Mulligan has also experimented with setting up learning labs on campus where the student can go to a physical space and take the course online. It could even be a group of students in the same physical space with Bluetooth headphones on and a computer, with the teacher facilitating through the online medium.
Condron also feels, that for those logging in from their homes and domestic spaces, it is important to ritualize these spaces of learning, be it in a rudimentary set-up of putting a bedsheet over posters on the wall or wearing black while attending classes or rehearsals.
He also believes that at this time it is necessary to modify teaching processes to ensure that the students stay semantically connected to the explorations and don’t fall back into the shallow habits of “just doing”. “It’s about maximizing embodied knowledge because so much of what happens in a room with students is unspoken. It’s a nod. It’s a gesture. It’s an impulse. We need to recognize that and try to create an environment through this bizarre, mediated digital medium where some of that can still be retained. And I think, the teacher themselves being able to move and stand as they’re teaching it helps,” Condron explains.

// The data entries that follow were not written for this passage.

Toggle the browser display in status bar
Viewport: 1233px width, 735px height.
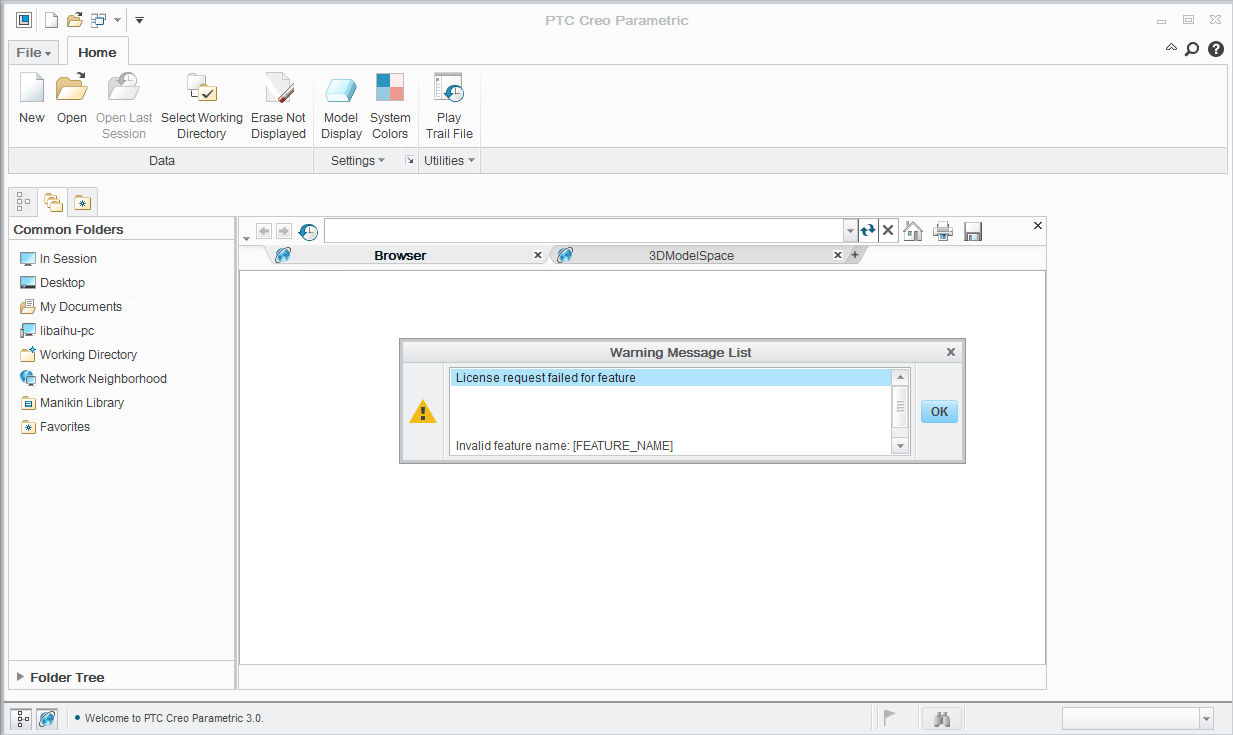tap(47, 718)
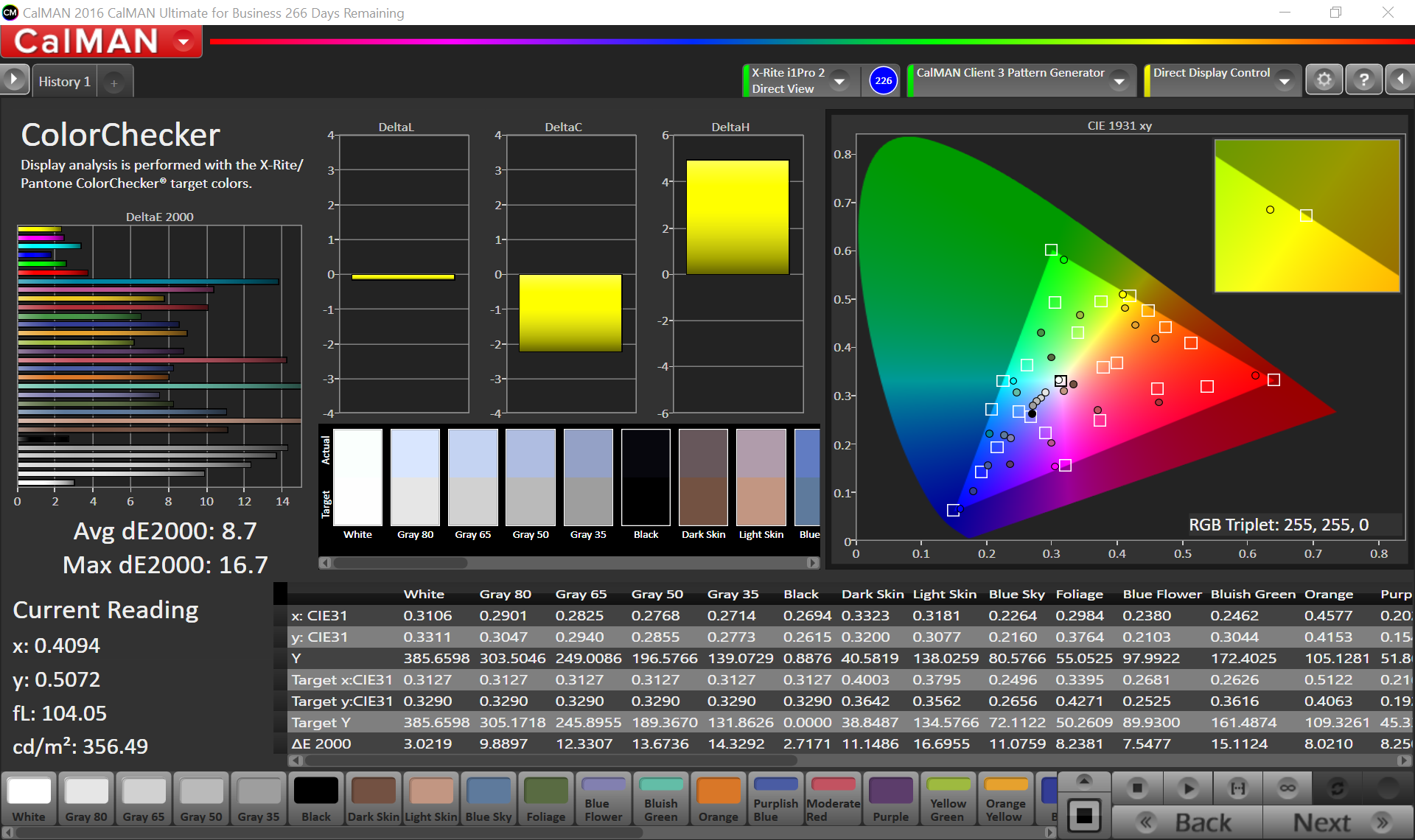This screenshot has height=840, width=1415.
Task: Click the blue 226 indicator circle
Action: [883, 80]
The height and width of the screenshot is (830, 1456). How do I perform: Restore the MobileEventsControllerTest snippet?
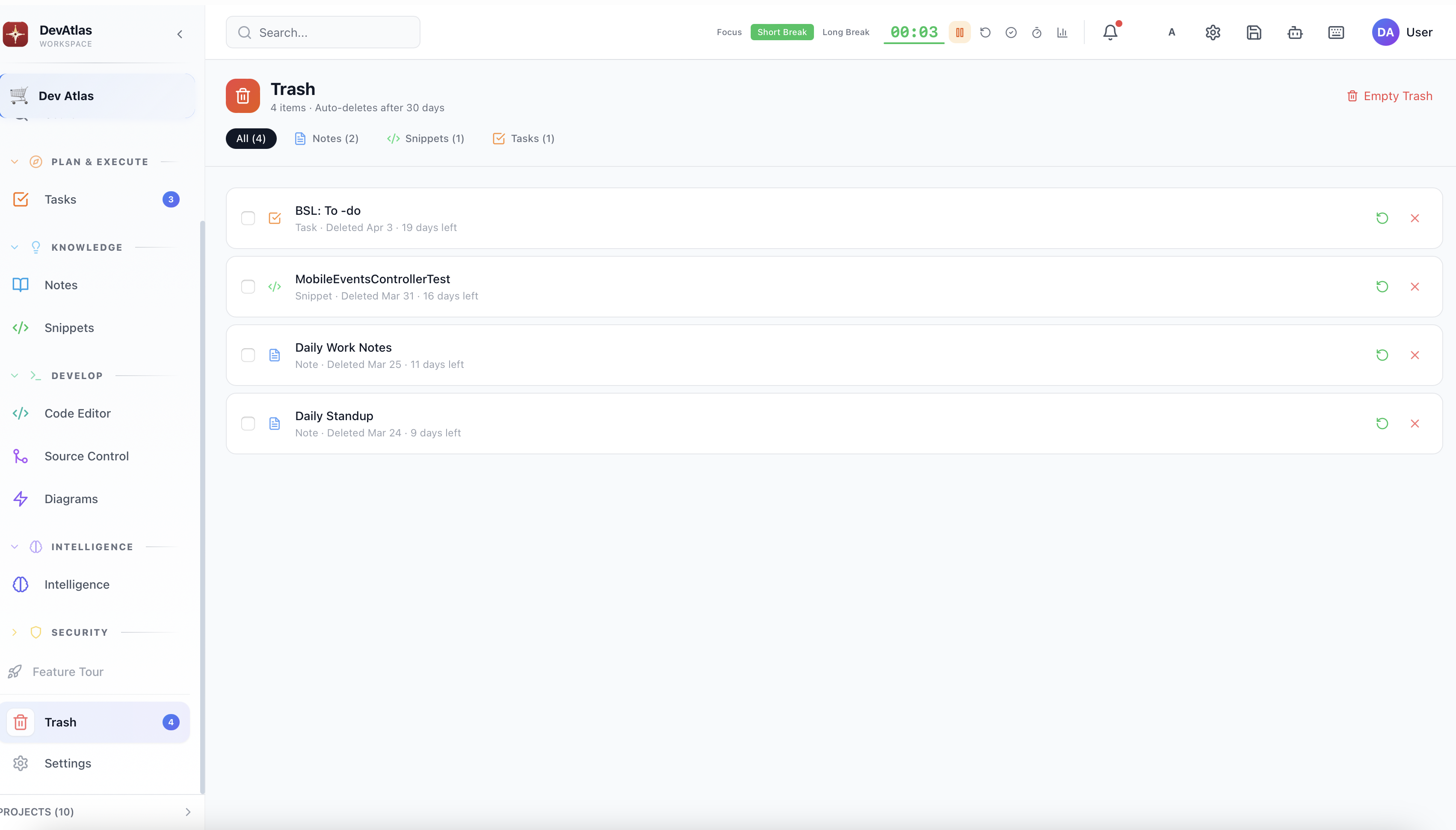1382,287
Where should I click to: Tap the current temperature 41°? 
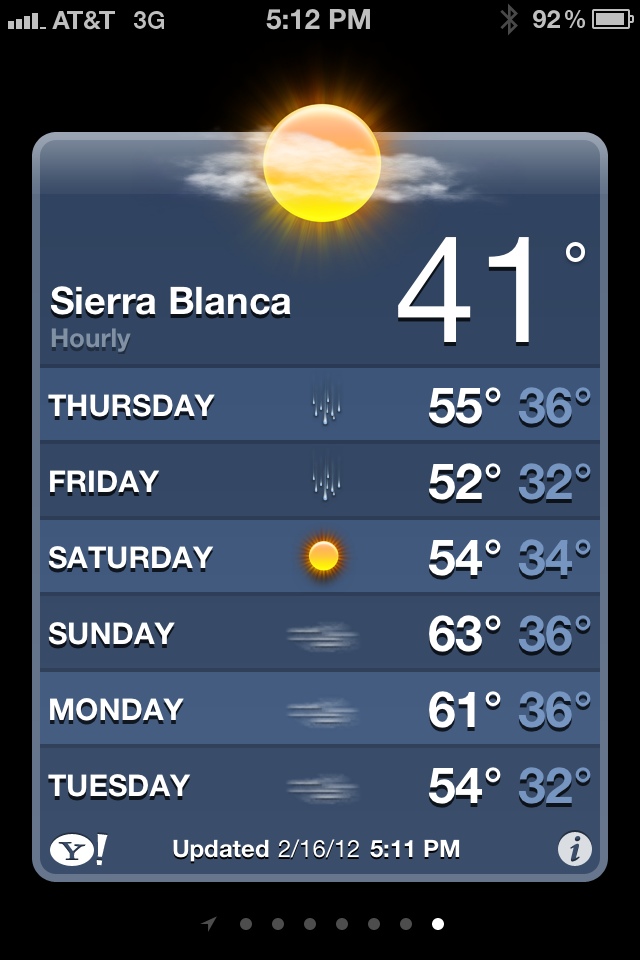pyautogui.click(x=475, y=292)
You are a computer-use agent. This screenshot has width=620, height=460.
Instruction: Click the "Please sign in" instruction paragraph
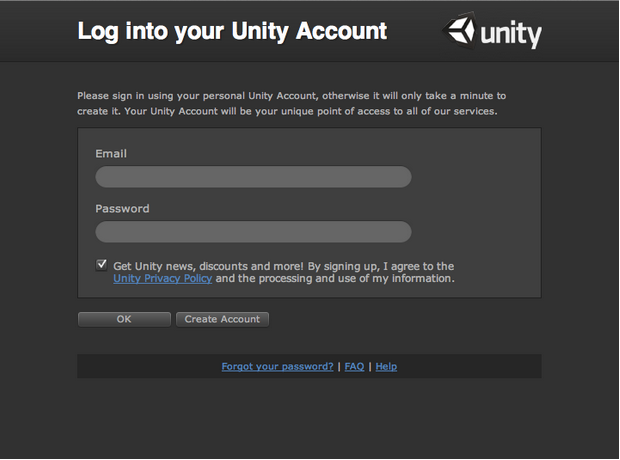click(x=291, y=104)
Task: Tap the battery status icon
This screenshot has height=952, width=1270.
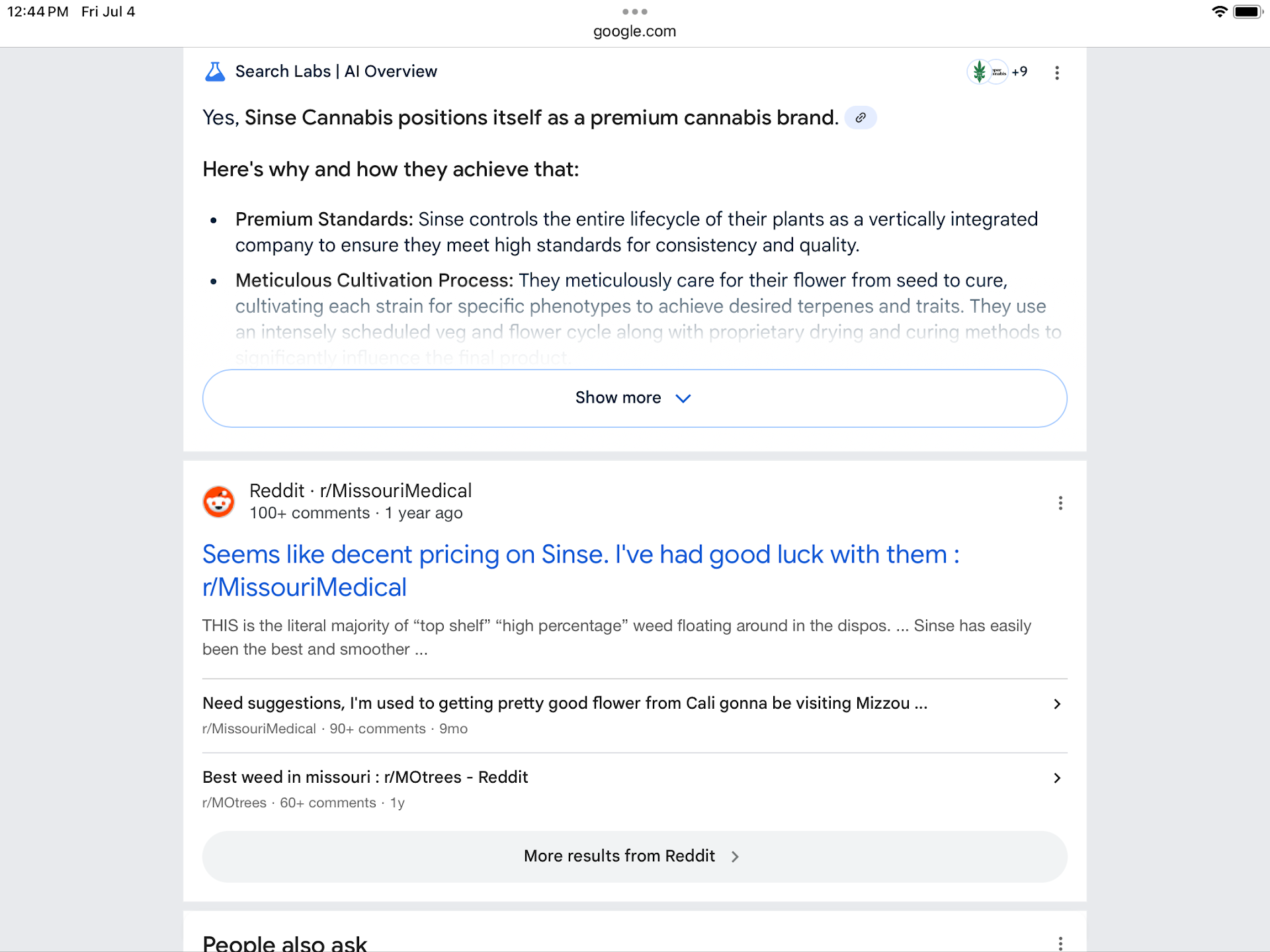Action: (x=1248, y=12)
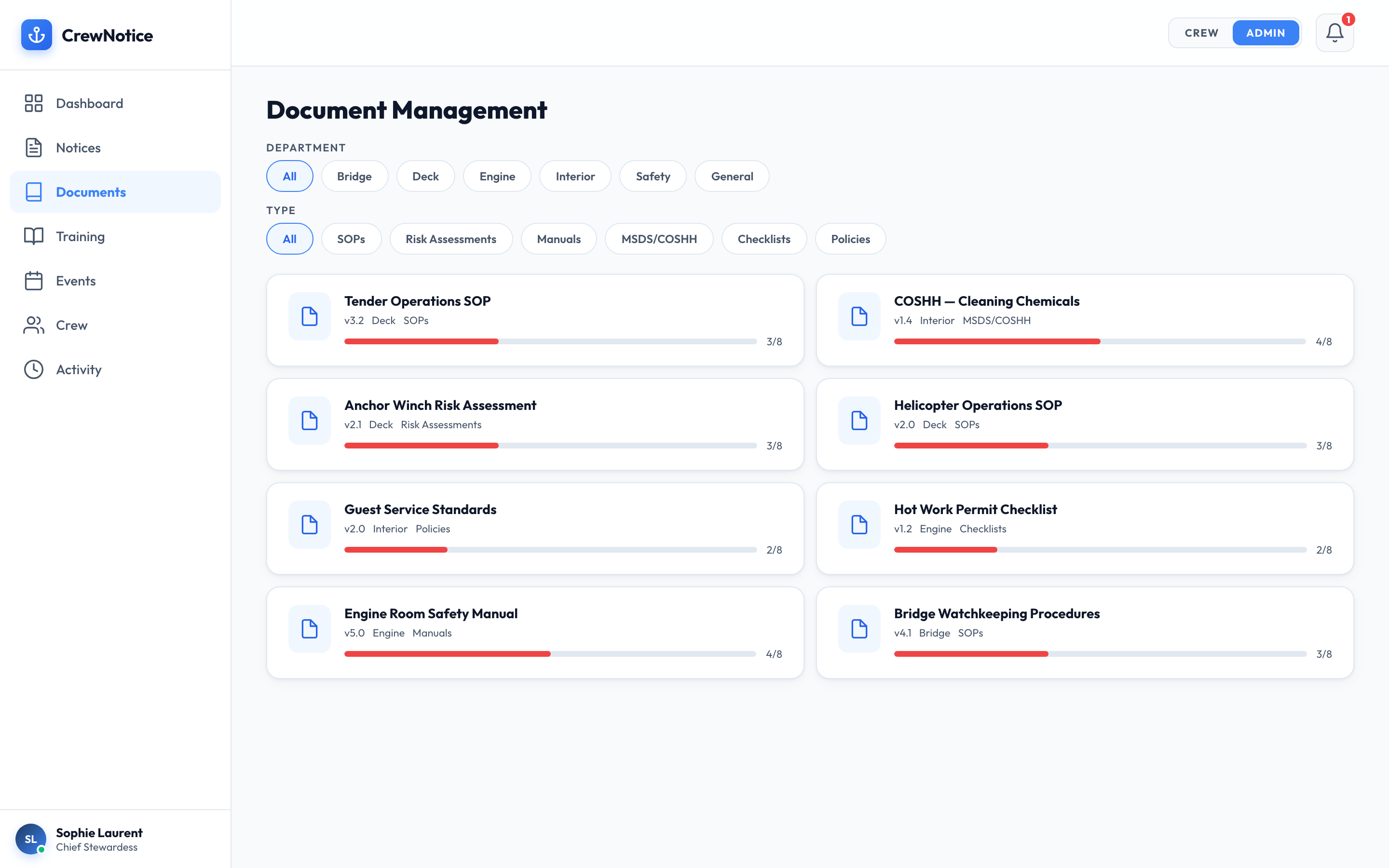
Task: Select the Crew sidebar icon
Action: point(33,325)
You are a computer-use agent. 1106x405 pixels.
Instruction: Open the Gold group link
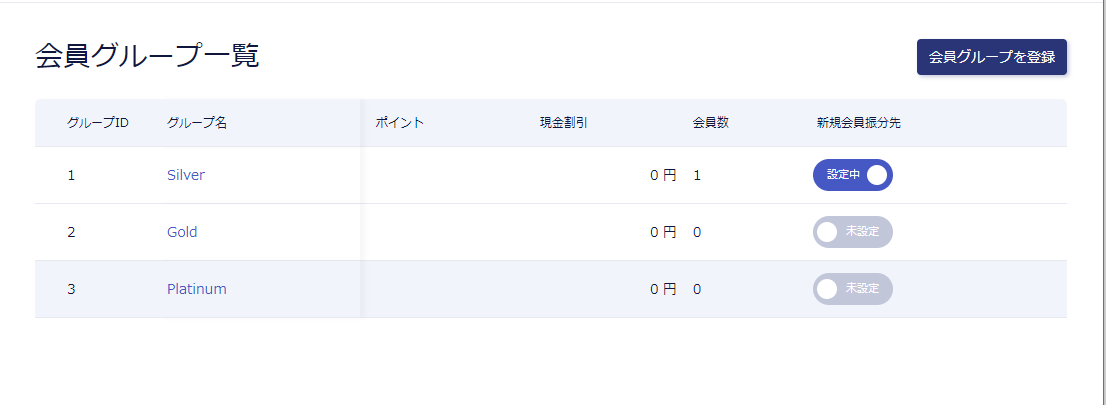182,232
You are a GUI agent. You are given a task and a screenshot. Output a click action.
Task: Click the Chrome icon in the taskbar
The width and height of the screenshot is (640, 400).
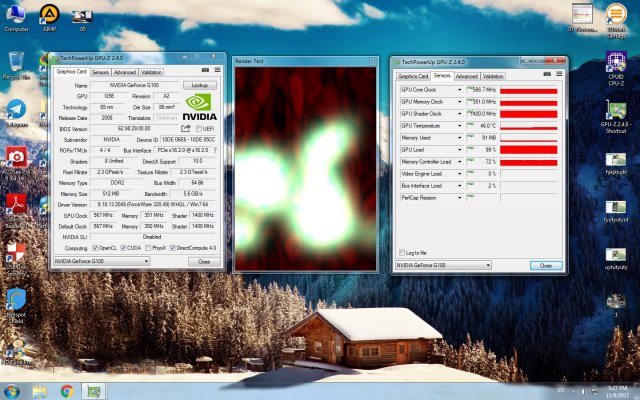66,390
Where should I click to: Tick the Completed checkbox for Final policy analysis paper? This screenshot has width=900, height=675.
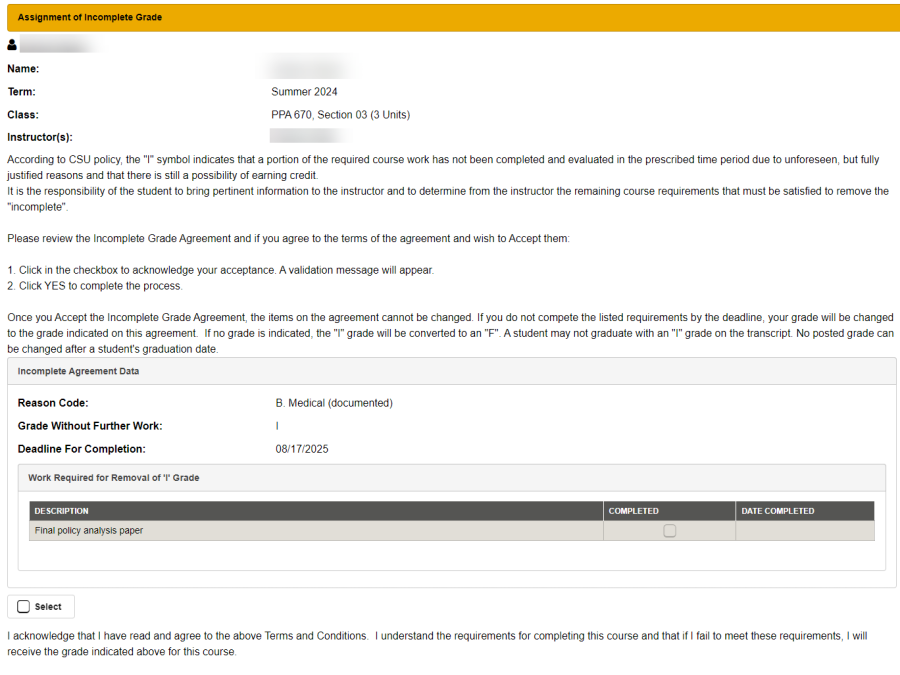tap(669, 531)
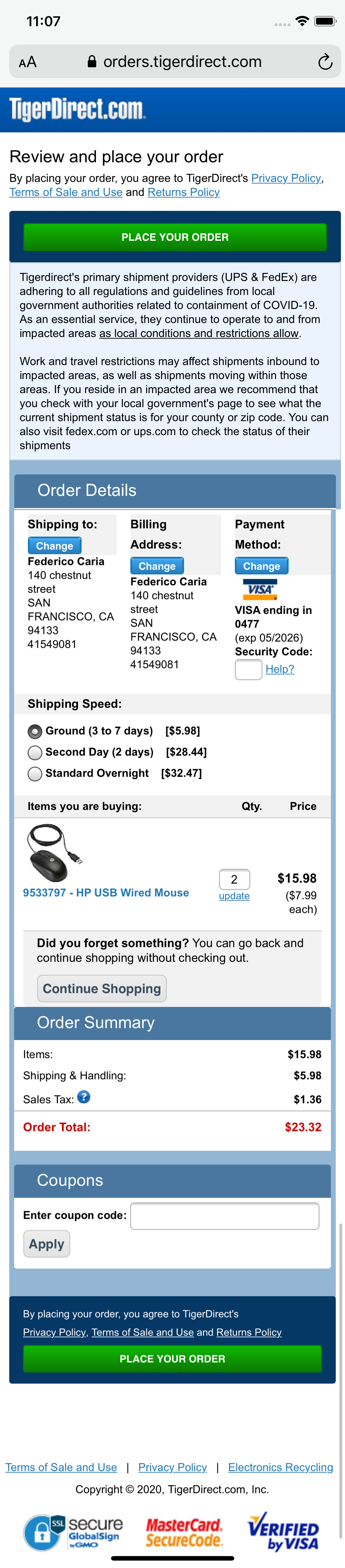Reload the page in Safari
This screenshot has width=345, height=1568.
(x=325, y=62)
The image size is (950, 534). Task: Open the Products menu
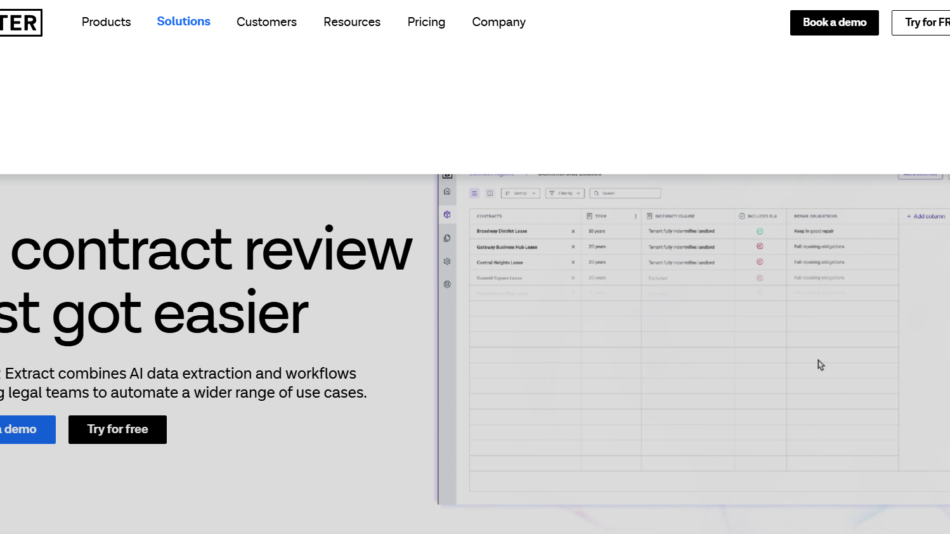click(106, 22)
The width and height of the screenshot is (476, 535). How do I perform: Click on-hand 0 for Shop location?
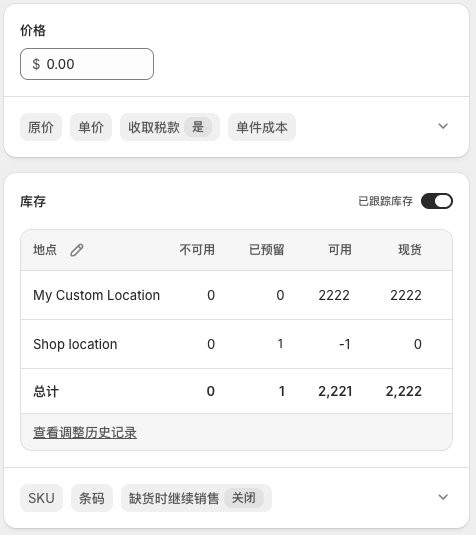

Even as theatre pedagogues around the world express concern over how beneficial online teaching can be for drama students, both Mulligan and Condron maintain we need to accept that there is going to be more of Zoom teaching and less of face-to-face for the foreseeable future. However, this gives an opportunity for trainers to put the ball in the student’s court and hand over a little bit of responsibility to them, and see what they are capable of. “As I often see, it’s always amazing what students come back with when left to their own devices. They come up with ideas that you could never have imagined,” says Condron. This whole situation has reminded us that, “maybe sometimes you need to just give them a framework and let them run with something for a while.”
It comes back to why Lecoq came up with auto-cours: to build the imagination and individual responsibility of the theatre artist. Like him, a drama school should be a place for the individual to create a site to build on, not a finished edifice because this journey of investigation is perennial. Even through a pandemic.